**EXERCISE INSTRUCTIONS**
Only lines with the string "gray" matter here; gather them from the material below.

________________________________________

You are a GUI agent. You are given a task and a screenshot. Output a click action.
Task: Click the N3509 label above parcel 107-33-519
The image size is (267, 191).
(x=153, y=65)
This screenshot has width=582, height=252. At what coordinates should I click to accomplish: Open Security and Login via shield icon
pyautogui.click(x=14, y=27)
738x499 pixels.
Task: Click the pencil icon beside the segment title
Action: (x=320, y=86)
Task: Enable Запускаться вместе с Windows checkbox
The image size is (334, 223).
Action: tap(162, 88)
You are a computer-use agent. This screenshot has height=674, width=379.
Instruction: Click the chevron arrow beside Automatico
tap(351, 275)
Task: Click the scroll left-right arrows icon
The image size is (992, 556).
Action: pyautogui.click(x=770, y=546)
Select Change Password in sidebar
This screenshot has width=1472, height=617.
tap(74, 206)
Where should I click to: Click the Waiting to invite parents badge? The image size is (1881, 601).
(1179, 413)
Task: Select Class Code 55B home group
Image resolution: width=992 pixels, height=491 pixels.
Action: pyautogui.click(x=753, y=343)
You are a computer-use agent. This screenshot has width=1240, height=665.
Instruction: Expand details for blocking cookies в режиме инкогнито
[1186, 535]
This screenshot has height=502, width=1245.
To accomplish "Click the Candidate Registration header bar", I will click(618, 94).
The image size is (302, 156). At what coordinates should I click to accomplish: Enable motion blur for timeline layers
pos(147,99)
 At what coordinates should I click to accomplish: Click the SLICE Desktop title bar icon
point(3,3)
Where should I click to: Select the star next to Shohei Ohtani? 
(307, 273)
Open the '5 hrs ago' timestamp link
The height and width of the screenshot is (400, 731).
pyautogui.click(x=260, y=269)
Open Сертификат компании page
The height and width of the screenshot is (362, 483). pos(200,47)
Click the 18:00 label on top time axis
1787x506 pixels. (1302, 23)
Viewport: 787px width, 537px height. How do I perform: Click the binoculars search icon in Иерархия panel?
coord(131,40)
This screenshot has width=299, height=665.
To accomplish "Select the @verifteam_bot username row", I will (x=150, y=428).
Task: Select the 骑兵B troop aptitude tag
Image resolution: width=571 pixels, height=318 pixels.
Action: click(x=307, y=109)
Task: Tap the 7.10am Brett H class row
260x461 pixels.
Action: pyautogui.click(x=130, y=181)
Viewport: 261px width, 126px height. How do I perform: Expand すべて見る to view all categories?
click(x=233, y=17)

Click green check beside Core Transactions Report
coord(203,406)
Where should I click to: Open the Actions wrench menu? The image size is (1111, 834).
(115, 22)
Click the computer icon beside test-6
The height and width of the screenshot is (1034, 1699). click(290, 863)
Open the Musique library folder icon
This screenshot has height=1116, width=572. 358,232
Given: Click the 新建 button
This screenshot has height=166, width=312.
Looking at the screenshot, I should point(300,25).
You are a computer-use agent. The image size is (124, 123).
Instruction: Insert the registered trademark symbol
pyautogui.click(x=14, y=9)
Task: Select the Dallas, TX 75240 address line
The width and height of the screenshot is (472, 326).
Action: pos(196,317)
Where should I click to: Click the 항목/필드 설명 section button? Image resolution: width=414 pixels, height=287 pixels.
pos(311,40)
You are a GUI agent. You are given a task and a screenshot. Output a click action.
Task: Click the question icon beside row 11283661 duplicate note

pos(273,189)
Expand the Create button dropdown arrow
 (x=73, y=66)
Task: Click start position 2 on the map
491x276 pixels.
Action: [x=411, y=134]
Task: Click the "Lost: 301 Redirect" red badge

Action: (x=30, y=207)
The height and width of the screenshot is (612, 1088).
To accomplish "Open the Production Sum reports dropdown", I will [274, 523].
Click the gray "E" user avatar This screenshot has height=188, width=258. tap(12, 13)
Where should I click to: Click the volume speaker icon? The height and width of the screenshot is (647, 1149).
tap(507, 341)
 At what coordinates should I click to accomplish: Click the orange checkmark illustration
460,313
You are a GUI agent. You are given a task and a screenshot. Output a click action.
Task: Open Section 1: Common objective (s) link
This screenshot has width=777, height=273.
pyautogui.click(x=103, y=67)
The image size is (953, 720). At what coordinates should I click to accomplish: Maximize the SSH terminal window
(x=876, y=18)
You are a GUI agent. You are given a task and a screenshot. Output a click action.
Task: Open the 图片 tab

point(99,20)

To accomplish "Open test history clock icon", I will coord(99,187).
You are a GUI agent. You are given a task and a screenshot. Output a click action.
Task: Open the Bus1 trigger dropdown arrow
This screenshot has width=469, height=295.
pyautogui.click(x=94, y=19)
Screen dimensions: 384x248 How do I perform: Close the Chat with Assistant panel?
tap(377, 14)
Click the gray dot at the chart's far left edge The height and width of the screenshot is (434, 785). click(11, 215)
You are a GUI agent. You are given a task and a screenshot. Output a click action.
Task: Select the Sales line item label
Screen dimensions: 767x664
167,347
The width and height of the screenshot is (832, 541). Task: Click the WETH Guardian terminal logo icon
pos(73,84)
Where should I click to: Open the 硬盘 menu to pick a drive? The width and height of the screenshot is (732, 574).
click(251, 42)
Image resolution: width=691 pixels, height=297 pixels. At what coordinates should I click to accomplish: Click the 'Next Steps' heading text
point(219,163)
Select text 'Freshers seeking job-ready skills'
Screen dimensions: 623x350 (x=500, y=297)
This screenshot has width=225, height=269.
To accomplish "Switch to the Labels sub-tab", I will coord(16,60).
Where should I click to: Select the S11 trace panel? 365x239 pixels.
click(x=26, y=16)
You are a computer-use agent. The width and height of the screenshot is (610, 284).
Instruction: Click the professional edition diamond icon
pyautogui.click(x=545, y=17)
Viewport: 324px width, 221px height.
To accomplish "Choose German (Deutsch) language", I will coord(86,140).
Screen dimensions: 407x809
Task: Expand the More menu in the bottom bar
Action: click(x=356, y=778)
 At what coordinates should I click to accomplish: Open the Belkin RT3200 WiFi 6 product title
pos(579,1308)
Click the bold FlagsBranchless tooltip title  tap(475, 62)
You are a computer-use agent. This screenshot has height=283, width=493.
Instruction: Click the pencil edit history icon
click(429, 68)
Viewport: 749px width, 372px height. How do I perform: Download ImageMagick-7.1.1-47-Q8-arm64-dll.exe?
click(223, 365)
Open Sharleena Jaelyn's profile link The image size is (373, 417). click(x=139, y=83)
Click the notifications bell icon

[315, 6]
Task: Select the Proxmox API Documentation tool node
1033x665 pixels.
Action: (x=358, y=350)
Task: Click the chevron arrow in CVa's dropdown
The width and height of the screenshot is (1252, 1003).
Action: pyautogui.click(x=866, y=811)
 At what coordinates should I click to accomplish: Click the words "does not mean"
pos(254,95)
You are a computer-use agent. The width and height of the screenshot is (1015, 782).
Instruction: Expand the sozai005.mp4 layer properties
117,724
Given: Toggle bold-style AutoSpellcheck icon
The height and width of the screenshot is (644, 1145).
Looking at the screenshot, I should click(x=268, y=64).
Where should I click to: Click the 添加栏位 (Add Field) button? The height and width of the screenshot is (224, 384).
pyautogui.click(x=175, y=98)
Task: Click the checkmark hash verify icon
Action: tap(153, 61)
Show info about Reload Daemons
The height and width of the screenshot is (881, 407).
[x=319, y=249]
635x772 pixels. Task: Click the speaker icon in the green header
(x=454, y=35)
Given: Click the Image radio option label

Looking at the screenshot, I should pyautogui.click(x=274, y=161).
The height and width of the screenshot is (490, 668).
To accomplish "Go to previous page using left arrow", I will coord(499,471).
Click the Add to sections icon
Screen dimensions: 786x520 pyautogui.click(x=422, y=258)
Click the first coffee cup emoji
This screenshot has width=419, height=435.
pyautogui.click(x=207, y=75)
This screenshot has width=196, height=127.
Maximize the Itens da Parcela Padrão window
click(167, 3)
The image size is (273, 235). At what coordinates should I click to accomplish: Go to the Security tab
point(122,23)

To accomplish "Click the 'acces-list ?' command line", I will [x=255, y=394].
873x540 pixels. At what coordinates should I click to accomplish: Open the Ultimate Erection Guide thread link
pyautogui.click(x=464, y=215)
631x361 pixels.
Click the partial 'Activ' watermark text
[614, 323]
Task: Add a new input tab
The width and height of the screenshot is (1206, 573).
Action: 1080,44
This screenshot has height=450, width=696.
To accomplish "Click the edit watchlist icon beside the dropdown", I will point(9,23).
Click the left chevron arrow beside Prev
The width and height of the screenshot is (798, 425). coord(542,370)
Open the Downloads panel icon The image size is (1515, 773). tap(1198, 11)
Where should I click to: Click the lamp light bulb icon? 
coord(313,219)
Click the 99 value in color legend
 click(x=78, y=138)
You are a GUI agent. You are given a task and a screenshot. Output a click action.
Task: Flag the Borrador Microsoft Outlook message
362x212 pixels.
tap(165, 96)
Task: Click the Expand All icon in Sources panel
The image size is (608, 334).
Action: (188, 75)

________________________________________

**SOLUTION BELOW**
Click the gray "E" user avatar This screenshot has height=188, width=258. tap(12, 13)
Click the gray dot at the chart's far left edge The height and width of the screenshot is (434, 785). click(11, 215)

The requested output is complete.